Real-world cases of inclusive fitness in action

• Honeybee workers. Direct fitness ≈ 0; indirect fitness via 0.75-related sisters dominates. The textbook eusocial example.
• Florida scrub jays. Helpers at the nest forgo independent breeding to raise siblings; observed helping rates match the inclusive-fitness optimum given habitat saturation.
• Meerkats. Sentinel duty, pup care, and allonursing by full or half-siblings; per-helper survival increase ~4%.
• Naked mole rats. Single breeding queen, hundreds of non-breeding workers, mean r ~0.8 due to inbreeding; inclusive-fitness arithmetic explains the only known eusocial mammal alongside Damaraland mole rats.
• White-fronted bee-eaters. Helpers preferentially help full siblings, then half-siblings, then cousins, in r-weighted order — direct empirical support for relatedness as the deciding variable.
• Long-tailed tits. Failed breeders join relatives' nests as helpers; Hatchwell's long-term study showed helping is conditional on availability of relatives.
• Microbial cooperation. Public goods in Pseudomonas aeruginosa biofilms (siderophore production) follow Hamilton's rule; cheats invade when r drops, cooperation prevails when populations are spatially structured.
• Slime moulds (Dictyostelium).
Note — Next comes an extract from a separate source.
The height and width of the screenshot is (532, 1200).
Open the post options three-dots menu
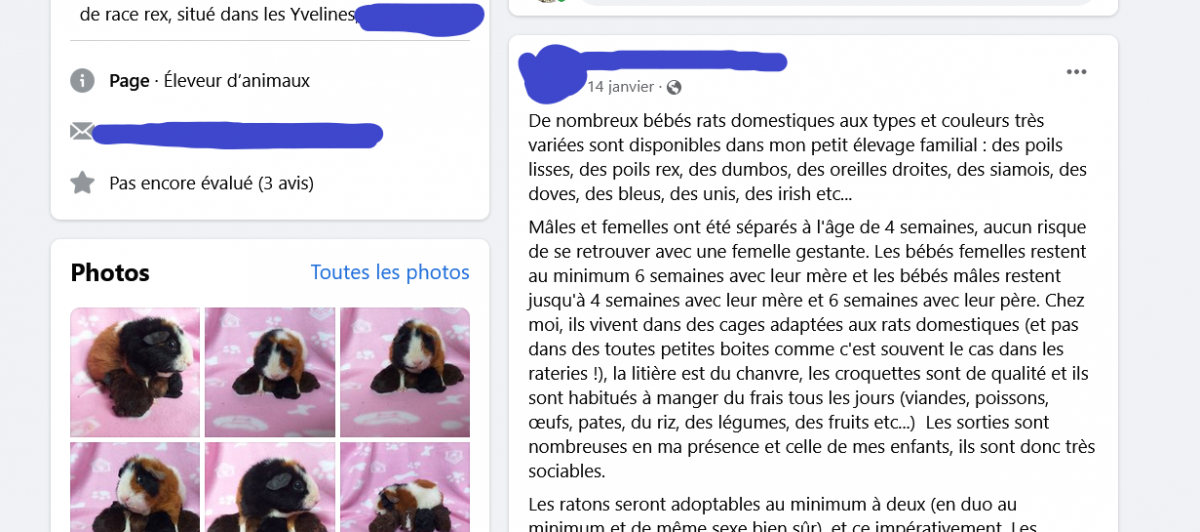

Stalk vs spore-cell allocation in multi-clone fruiting bodies. Cheaters arise; populations resist them through kin-discrimination at the tgr locus.

Variants and refinements

• Neighbour-modulated fitness. Maynard Smith's reformulation: instead of crediting a focal individual with extras conferred on relatives, credit each individual's offspring partly to themselves and partly to neighbours weighted by r. Mathematically equivalent in the linear case.
• Greenbeard models. Inclusive fitness without family-tree relatedness — recognition is via the cooperation allele itself. Explored theoretically by Dawkins, demonstrated empirically in fire-ant Gp-9 and slime-mould csaA.
• Indirect reciprocity. Reputation-based cooperation (Nowak & Sigmund 1998) — separate mechanism, not inclusive fitness, but often filed alongside.
• Group augmentation. Help benefits the helper directly via larger future group size (more sentinels, more foragers). Adds a direct-fitness component to behaviours that look purely altruistic.
• Inclusive fitness in microbes. Without classical sex, relatedness is measured by clonal identity. Same arithmetic, different routes to high r (clonal patches, biofilm spatial structure).

Common pitfalls

• "Inclusive fitness is the same as personal fitness plus offspring." No — only the extra offspring conferred on relatives count, not their total reproduction. Otherwise you'd double-count any reproduction relatives would have done anyway.
• "Inclusive fitness ignores environment." It doesn't. Costs and benefits depend on ecology, demography, and the marginal value of each act of help. The same r yields different inclusive-fitness payoffs in different ecological contexts.
• "Hamilton's rule must hold exactly." The rule is exact only under linear-additive cost/benefit and weak selection. Non-linearities, synergies, and strong selection require generalised forms. The framework still applies; the simple rB > C is an approximation, and a remarkably good one.
• "Inclusive fitness has been replaced by multilevel selection." No — they are equivalent in the standard case. Choose the one that makes the empirical question easier. Most working biologists use inclusive fitness because the parameters (r, B, C) are measurable.
• "Indirect fitness implies organisms make calculations." No more than "maximise expected lifetime offspring" implies that animals do calculus. Selection has tuned heuristics to approximate the optimum on average. The arithmetic happens at the population level, in allele-frequency dynamics.
• "If altruism evolves, organisms will be perfectly cooperative." Not even close. Cheating is always tempting at the individual level; cooperation is sustained by relatedness, recognition, policing, and punishment. Conflict and cooperation coexist within every social group.